◆ **SET LATIHAN**:
(a) Kembalikan potongan teks yang diberikan mulai dari "Atau seperti seorang" hingga "Mendengar. Sulit bertindak." tanpa mengubah satu kata pun.
(b) Jawab pertanyaan berikut berdasarkan teks yang diberikan:
(i) Dua kota apa yang disebut bersama Indonesia sebagai tempat terjadinya hal-hal tersebut?
(ii) Apa yang dilakukan pengendara motor menurut teks?
(iii) Saat seseorang berpidato seperti Presiden, apa yang sesekali dilakukan orang yang nakal?

◆ **TEKS YANG DIBERIKAN**:

+--

Matahari bersinar mematangkan waktu. Membunuh kesunyian yang tak pernah
bernapas lega. Ada sela asa yang tersisa. Timbul di hati. Mengeraskannya,
kadang meluluhkannya. Ingin berteriak. Percuma. Ingin bertindak. Tak bisa.
Aaaarrrggghh… berkali-kali berteriak Aaaarrgggghhh… sambil mengepalkan
tangan. Geram. Menghembuskan napas sepanjang-panjangnya. Aaarrrggghh..
lagi-lagi ber-Arrrggghh… Tentu saja hanya di dalam hati. Kadang-kadang melalui
ekspresi. Tak jarang berintonasi.
Seandainya bisa berteriak. Berceramah seperti seorang khatib yang
berkhutbah. Dengan semangat membara. Khusyuk dan didengarkan walaupun tetap
saja ada yang mengantuk. Atau berpidato seperti Presiden. Tak boleh ada yang
mengantuk apalagi tertidur, walalupun ada saja yang nakal sesekali buka sms.
Atau seperti seorang Guru. Medidik dengan kasih sayang walaupun selalu saja ada
yang membandel di kelas. Atau seperti Resepsionis. Atau seperti Reporter.
Seperti Tour Guide. Seperti Murobbi.
Seperti Sales. Seperti Pengacara.
Atau apapun. Seperti mereka yang memberi tahu suatu kebaikan. Tapi, tetap saja.
Sulit.
Bukan sulit. Hanya saja masalahnya di aku. Aku yang kadang hanya bisa
ber-Aaarrgghhh… kesal. Mengomel. Menceracau. Curhat. Nulis di blog. Update
status. Menangis. Atau hanya memendam dalam hati. Lagi-lagi
masalahnya di aku. Hanya bisa diam. Melihat. Mendengar. Sulit bertindak.
Aaaarrgghh… aku tahu masalahnya di aku.
Lihat saja disana. Oh bukan, disini. Di depan mata. Selaksa rasa
membuncah, mempertanyakan. Mengapa begini, mengapa begitu. Harusnya begini,
harusnya begitu.
Orang buang sampah sembarangan. Pengendara motor menerobos lampu merah.
Perokok dimana-mana. Pejabat korupsi. Penipuan. Pencurian. Pemerkosaan. Aaaarrggghhh….
Lagi-lagi ber-Aaaarrggghh.. itu terjadi di Indonesiaku, di Serangku, di
Bogorku. Adakah amalku untuk memperbaiki itu?
Lihat saja disana. Oh tidak, disini. Di depan mata. Remaja bau kencur
berdua-duaan. Kesal sekali melihatnya. Lebih kesal lagi, kadang aku hanya
lewat. Melirik. Tersenyum getir. Aaarrrgghh… kenapa hanya diam. Tidak bisakah
berceramah seperti Khatib. Berpidato seperti Presiden. Mendidik seperti Guru.
Untuk kesekian kalinya ber-Aaarrgghh… Rasanya ingin salto saja. Garuk-garuk tanah.

+--

◆ **DATA YANG DIBERIKAN**:

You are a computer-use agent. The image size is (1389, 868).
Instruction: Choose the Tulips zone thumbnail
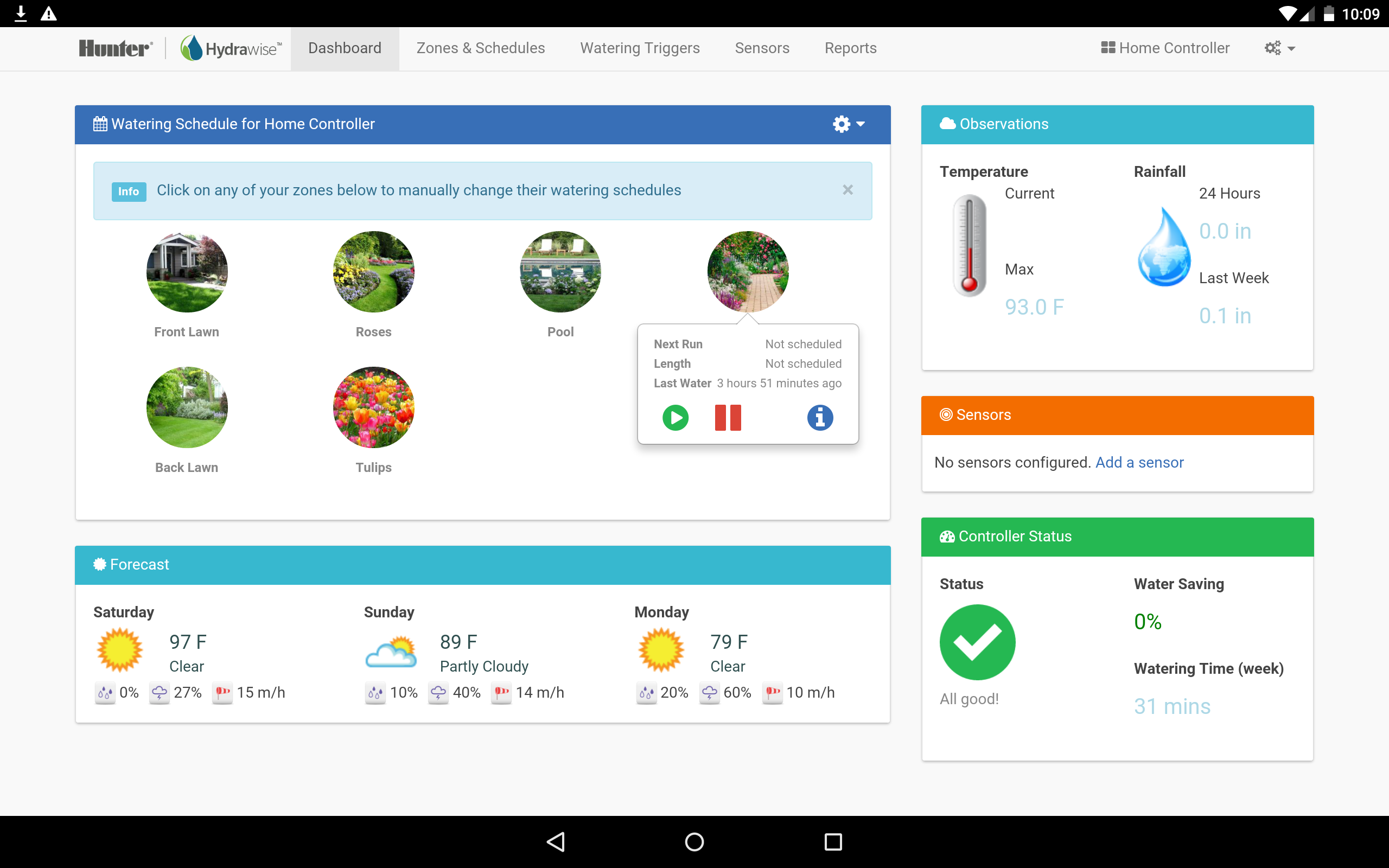374,407
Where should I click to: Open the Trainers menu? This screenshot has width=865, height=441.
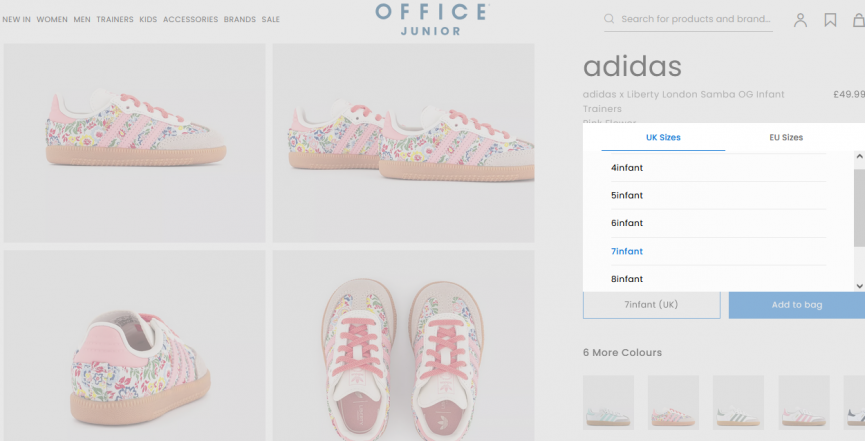[115, 19]
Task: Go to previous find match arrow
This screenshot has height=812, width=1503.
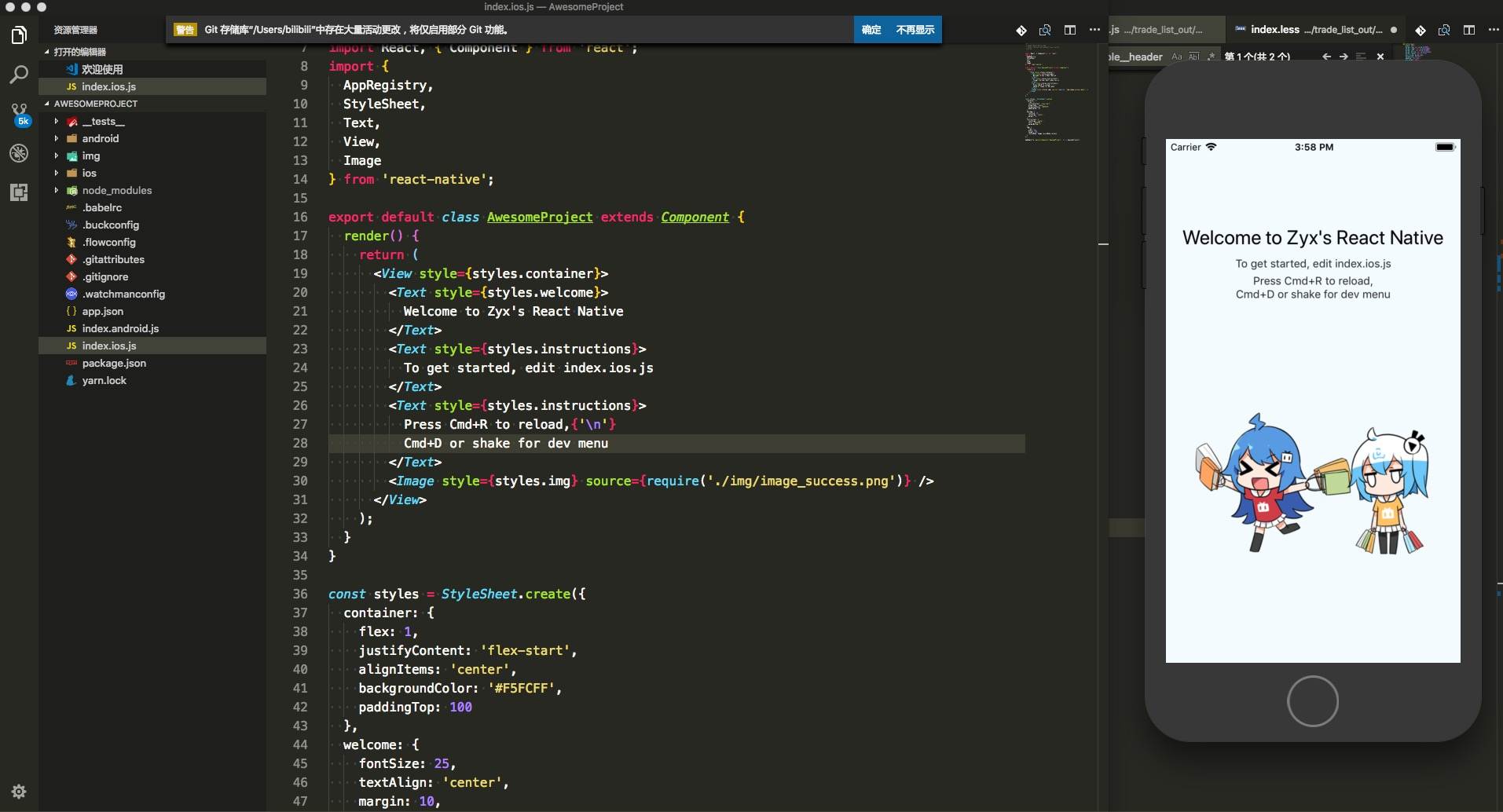Action: [1326, 57]
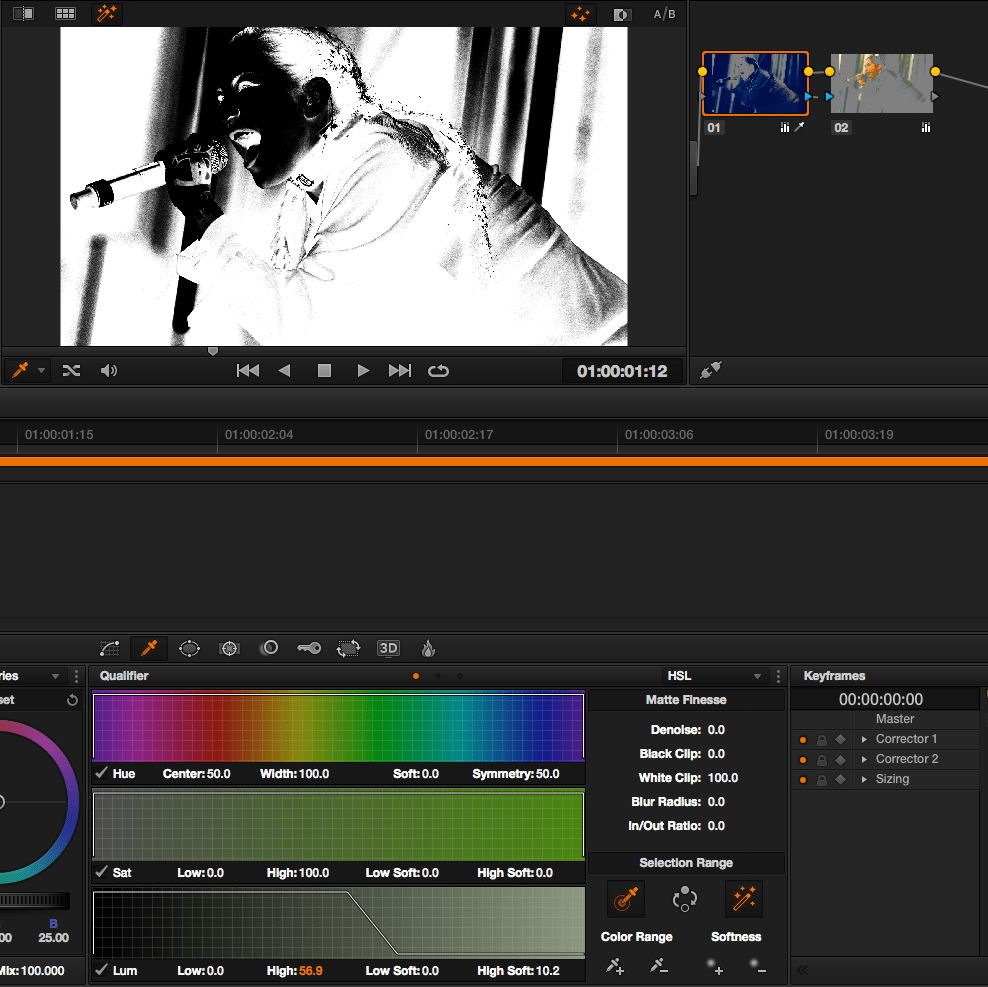Click the Softness button
988x987 pixels.
744,898
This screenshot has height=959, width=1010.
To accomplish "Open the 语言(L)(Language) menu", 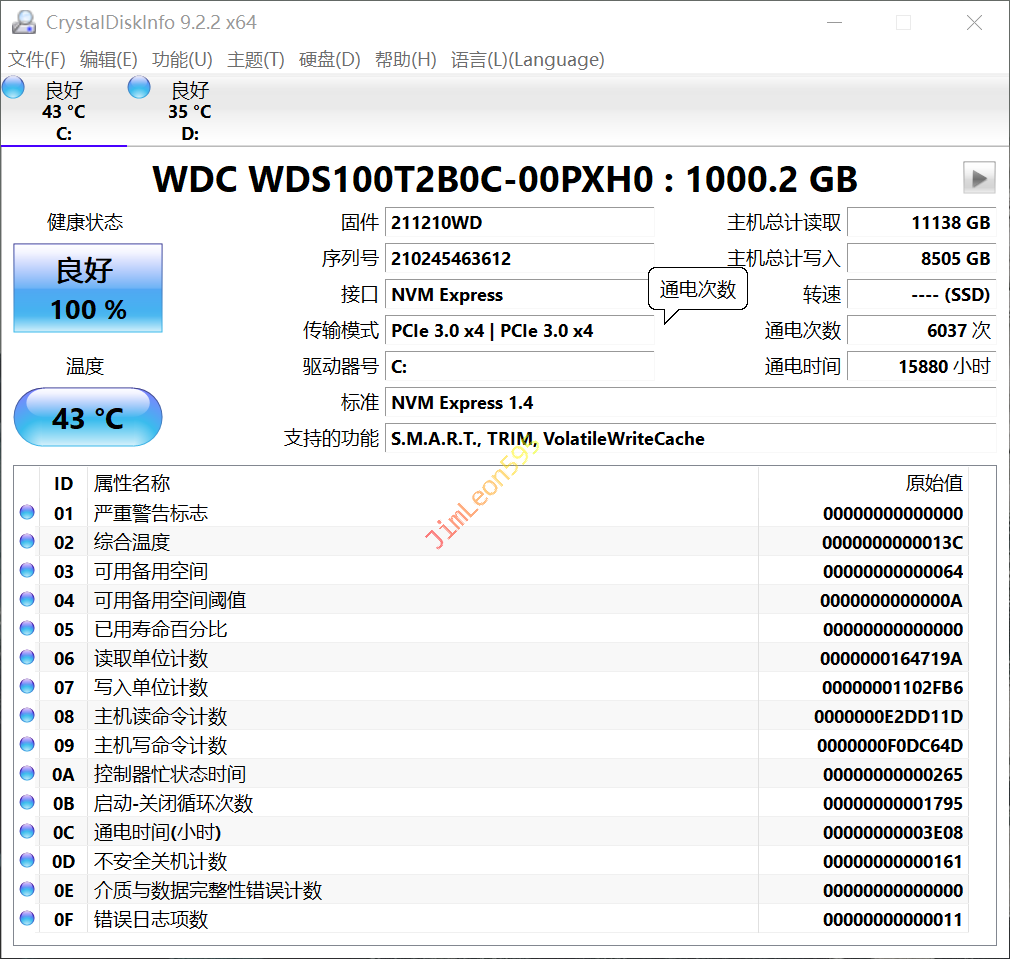I will 527,60.
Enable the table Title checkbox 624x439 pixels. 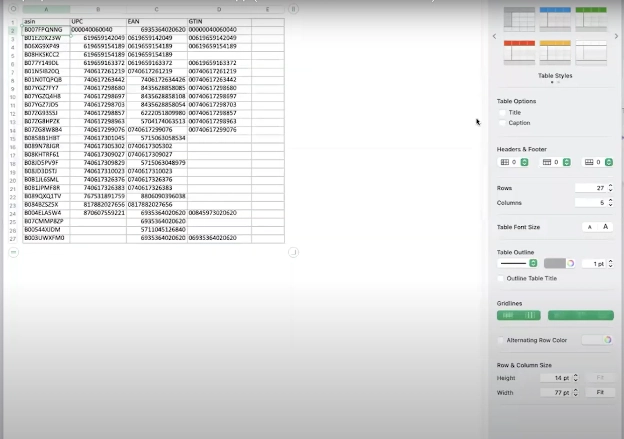tap(502, 113)
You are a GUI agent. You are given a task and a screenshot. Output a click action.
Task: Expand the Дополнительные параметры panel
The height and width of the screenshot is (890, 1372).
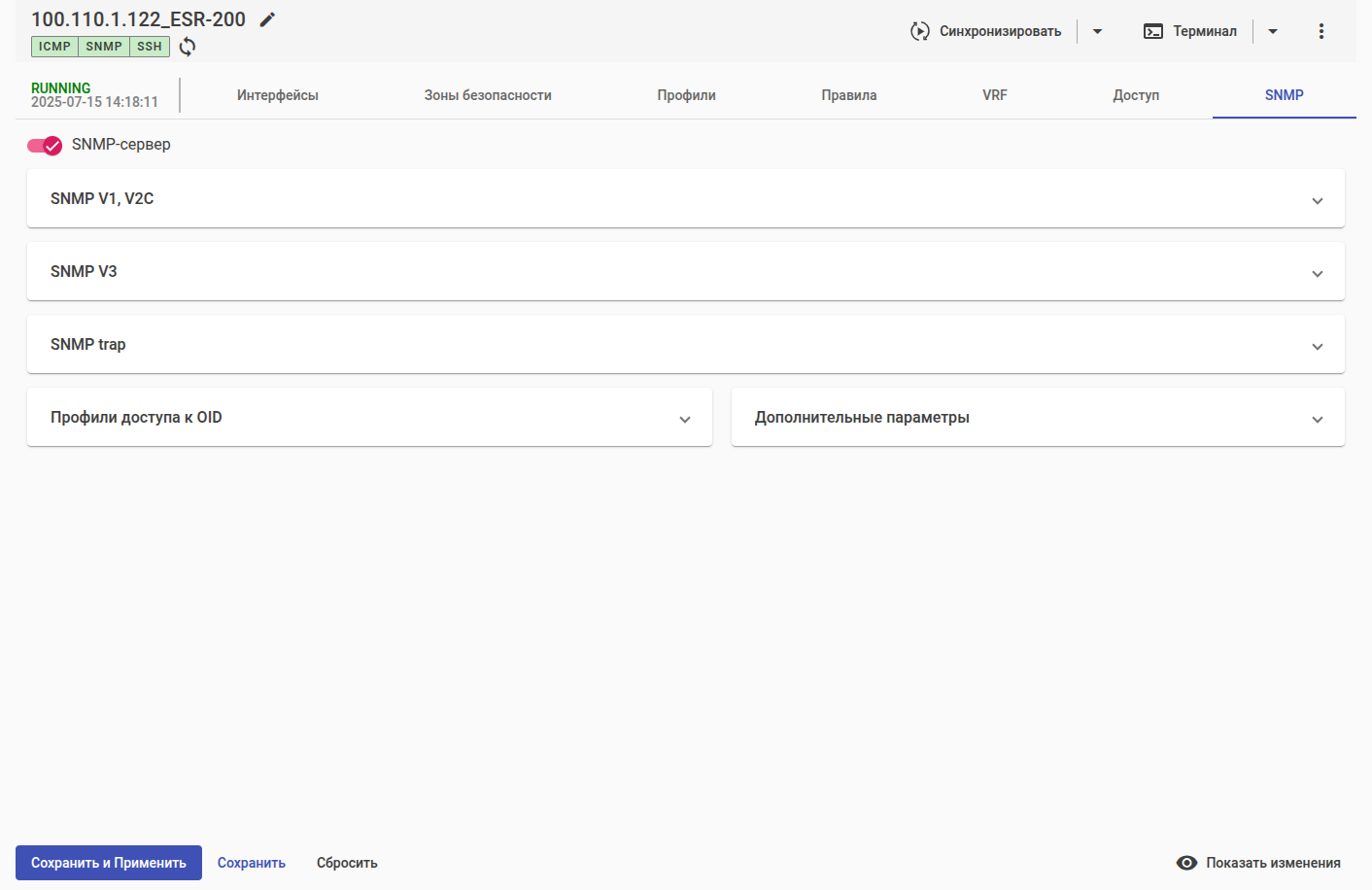pos(1317,420)
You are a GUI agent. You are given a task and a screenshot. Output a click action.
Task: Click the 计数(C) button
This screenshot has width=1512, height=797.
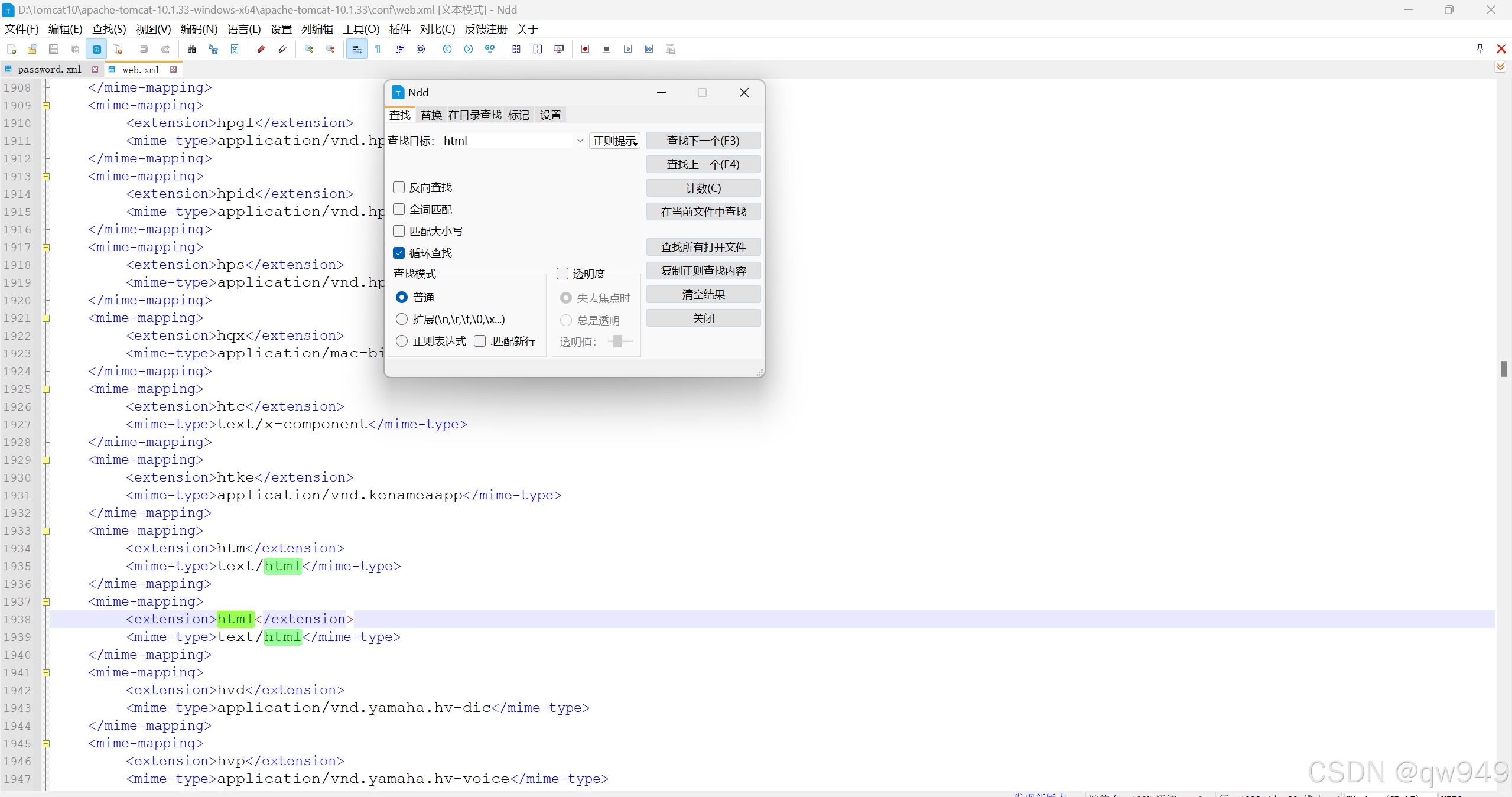[x=703, y=187]
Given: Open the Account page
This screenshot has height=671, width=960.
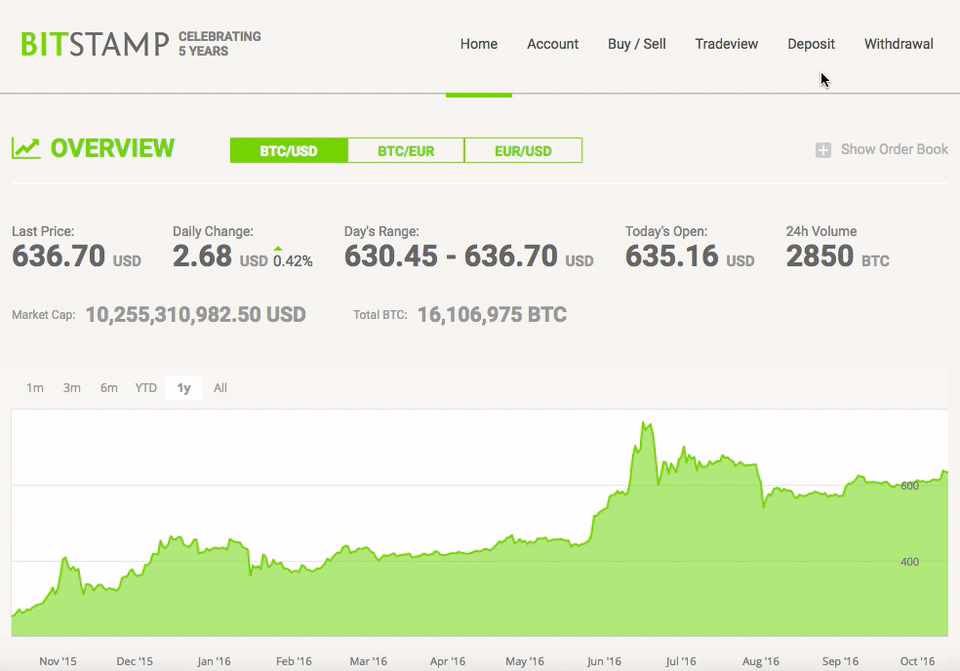Looking at the screenshot, I should pos(553,44).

+--

◆ **JAWABAN**:
(a)
Atau seperti seorang Guru. Medidik dengan kasih sayang walaupun selalu saja ada
yang membandel di kelas. Atau seperti Resepsionis. Atau seperti Reporter.
Seperti Tour Guide. Seperti Murobbi.
Seperti Sales. Seperti Pengacara.
Atau apapun. Seperti mereka yang memberi tahu suatu kebaikan. Tapi, tetap saja.
Sulit.
Bukan sulit. Hanya saja masalahnya di aku. Aku yang kadang hanya bisa
ber-Aaarrgghhh… kesal. Mengomel. Menceracau. Curhat. Nulis di blog. Update
status. Menangis. Atau hanya memendam dalam hati. Lagi-lagi
masalahnya di aku. Hanya bisa diam. Melihat. Mendengar. Sulit bertindak.

(b)
(i) Serang dan Bogor.
(ii) Menerobos lampu merah.
(iii) Buka sms.